1. The Distinction Between Delay and Disruption
Delay is about time: the work is performed later than planned, and the completion date is pushed forward. The cost of delay is prolongation — the extended site overhead, supervision, and head office cost.
Disruption is about efficiency: the work is performed, but at a lower productivity rate than planned, resulting in higher cost per unit of output. A team that was expected to install 50 panels per week installs only 35 per week due to late design information, multiple instruction sequences, or access constraints. The cost of disruption is the additional cost of achieving the same output at the lower productivity rate.
Many FIDIC projects suffer both: delay (pushing the completion date forward) and disruption (increasing the cost rate of work performed). Understanding the distinction is critical because the quantification methodology differs for each.
2. Measured Mile — The Preferred Methodology
The measured mile is the gold standard for disruption quantification. It is the contractor’s actual performance rate on undisrupted work, used as a benchmark against which the disrupted work is measured.
The principle: if the contractor achieved a specific productivity rate during an undisrupted period on the same project (the same work, the same crew, the same site conditions), that rate is the most reliable evidence of what the contractor should have achieved in the disrupted period, absent the disruption.
Example: The contractor installs structural steel on a multi-storey building. During Phase 1 (months 1–3), when design information was complete and site access was unrestricted, the crew installed 40 tonnes per week. During Phase 2 (months 4–6), when the design was being re-issued to incorporate changes and site access was restricted, the same crew installed only 28 tonnes per week. The productivity loss is 12 tonnes per week. If the cost per tonne installed (labour, supervision, plant) is known, the additional cost can be calculated directly: 12 tonnes × cost per tonne × number of weeks = disruption cost.
Why the Measured Mile Works
The measured mile avoids the most common weakness in disruption claims: reliance on the tender estimate. Tender estimates for productivity are conservative — contractors quote conservatively to protect themselves. They often assume lower productivity than is actually achievable, to provide a margin of safety. Using the tender estimate as a benchmark against actual disrupted period performance will underestimate the claim.
The measured mile overcomes this by using the contractor’s own actual performance as the benchmark. This is why it is preferred by arbitration tribunals and by the Society of Construction Law Delay and Disruption Protocol (2nd edition, 2017).
3. Establishing the Reference Period
For the measured mile to be valid, three conditions must be satisfied: (1) the reference period must be genuinely undisrupted — work performed under the conditions and circumstances contemplated by the contract, without the employer-caused event that caused the disruption; (2) the work must be of the same or substantially similar character — same trade, similar scale, similar site conditions; (3) the period must provide sufficient data to establish a reliable baseline — a single day of installation is not sufficient; multiple weeks of consistent performance are needed.

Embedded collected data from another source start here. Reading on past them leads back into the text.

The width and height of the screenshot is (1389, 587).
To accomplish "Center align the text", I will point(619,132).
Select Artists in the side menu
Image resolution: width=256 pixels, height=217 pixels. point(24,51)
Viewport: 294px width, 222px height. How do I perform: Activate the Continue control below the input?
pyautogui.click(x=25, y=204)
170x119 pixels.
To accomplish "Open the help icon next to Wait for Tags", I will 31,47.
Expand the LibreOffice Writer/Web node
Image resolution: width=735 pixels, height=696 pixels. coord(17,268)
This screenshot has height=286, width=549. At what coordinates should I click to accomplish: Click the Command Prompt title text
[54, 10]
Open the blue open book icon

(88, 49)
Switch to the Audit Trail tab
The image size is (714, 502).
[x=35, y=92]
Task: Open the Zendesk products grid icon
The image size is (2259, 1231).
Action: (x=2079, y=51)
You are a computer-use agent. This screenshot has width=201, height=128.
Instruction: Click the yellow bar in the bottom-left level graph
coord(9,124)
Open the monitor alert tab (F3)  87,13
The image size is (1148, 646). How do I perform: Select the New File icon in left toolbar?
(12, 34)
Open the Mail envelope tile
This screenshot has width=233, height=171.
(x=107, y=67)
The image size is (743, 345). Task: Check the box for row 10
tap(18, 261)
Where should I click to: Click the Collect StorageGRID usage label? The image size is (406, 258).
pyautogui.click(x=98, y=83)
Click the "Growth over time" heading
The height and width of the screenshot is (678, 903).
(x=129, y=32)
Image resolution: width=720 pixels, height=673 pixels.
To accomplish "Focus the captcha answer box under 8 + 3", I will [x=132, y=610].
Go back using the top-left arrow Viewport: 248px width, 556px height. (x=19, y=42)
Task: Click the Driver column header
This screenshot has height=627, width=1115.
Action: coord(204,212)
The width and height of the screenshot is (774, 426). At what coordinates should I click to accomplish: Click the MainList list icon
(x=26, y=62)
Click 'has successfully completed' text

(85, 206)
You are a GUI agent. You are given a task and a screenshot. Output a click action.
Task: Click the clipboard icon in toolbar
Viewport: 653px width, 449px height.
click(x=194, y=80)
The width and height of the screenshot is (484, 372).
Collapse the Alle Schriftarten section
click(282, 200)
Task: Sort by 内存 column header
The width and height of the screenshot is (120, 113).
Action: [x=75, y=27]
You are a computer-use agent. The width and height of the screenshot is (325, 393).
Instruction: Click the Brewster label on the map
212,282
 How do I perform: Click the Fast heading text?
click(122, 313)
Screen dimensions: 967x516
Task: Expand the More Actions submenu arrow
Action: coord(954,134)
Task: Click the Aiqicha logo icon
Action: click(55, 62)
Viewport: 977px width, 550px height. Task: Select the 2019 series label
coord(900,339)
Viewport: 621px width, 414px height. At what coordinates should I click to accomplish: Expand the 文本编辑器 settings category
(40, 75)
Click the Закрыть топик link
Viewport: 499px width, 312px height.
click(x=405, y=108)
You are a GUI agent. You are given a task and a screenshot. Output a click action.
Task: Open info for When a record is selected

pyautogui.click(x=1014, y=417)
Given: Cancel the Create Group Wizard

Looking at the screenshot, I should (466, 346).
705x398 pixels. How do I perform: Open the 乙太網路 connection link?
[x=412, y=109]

The reference period may be before the disruption (early project work), or it may be after the disruption (if the disrupting event was temporary). It may even be from a different but comparable project by the same contractor, though on-project measurements are strongly preferred.
Variables to Account For
Learning Curve
Early-project productivity is often lower than mid-project as the crew becomes familiar with the site, the sequence, and the employer’s site requirements. Measuring the reference period early in the project may understate the productivity the contractor would have achieved during the disrupted period if it had not been disrupted. Adjust for learning curve effects.
Seasonal Factors
In the UAE and the Middle East, summer working is significantly less productive than winter working due to extreme heat and associated fatigue. If the reference period was winter and the disrupted period was summer, account for the seasonal productivity factor.
Cumulative Fatigue
If the reference period and disrupted period are separated by months, the crew may have accumulated fatigue or turnover, affecting productivity comparability. Document crew composition and experience during each period.
4. Contemporaneous Production Records
The measured mile stands or falls on production records. These must be created during the work — not reconstructed after the fact. The relevant records include:
- Daily site diaries — signed by the site supervisor, recording what work was performed, by whom, and for how long
- Gang productivity sheets — recording the number of workers deployed, the hours worked, and the output achieved (tonnes installed, linear metres laid, units completed)
- Photographs and video — showing the state of the work at various points, with dated metadata
- Delivery dockets and material receipts — recording when materials arrived on site, when they were used
- Timesheets and labour records — showing who was deployed, when, and for how long
- Meeting minutes — recording site instructions, approvals, delays, and any disruptions identified in real time
These contemporaneous records create the as-built programme and the production baseline from which the measured mile is derived. Without them, the disruption claim lacks evidentiary foundation.
5. Alternative Methods Where No Measured Mile Exists
If no undisrupted period exists on the same project (because the entire scope was affected, or because the project started in disrupted conditions), alternative benchmarks may be used:
Industry Productivity Standards
Standards such as those published by AACE International (formerly the Association for the Advancement of Cost Engineering), the Royal Institution of Chartered Surveyors (RICS), or equipment manufacturers, provide published productivity benchmarks for standard trades. These are weaker than a project-specific measured mile — tribunals prefer actual project performance over industry standards — but they are admissible when no alternative exists.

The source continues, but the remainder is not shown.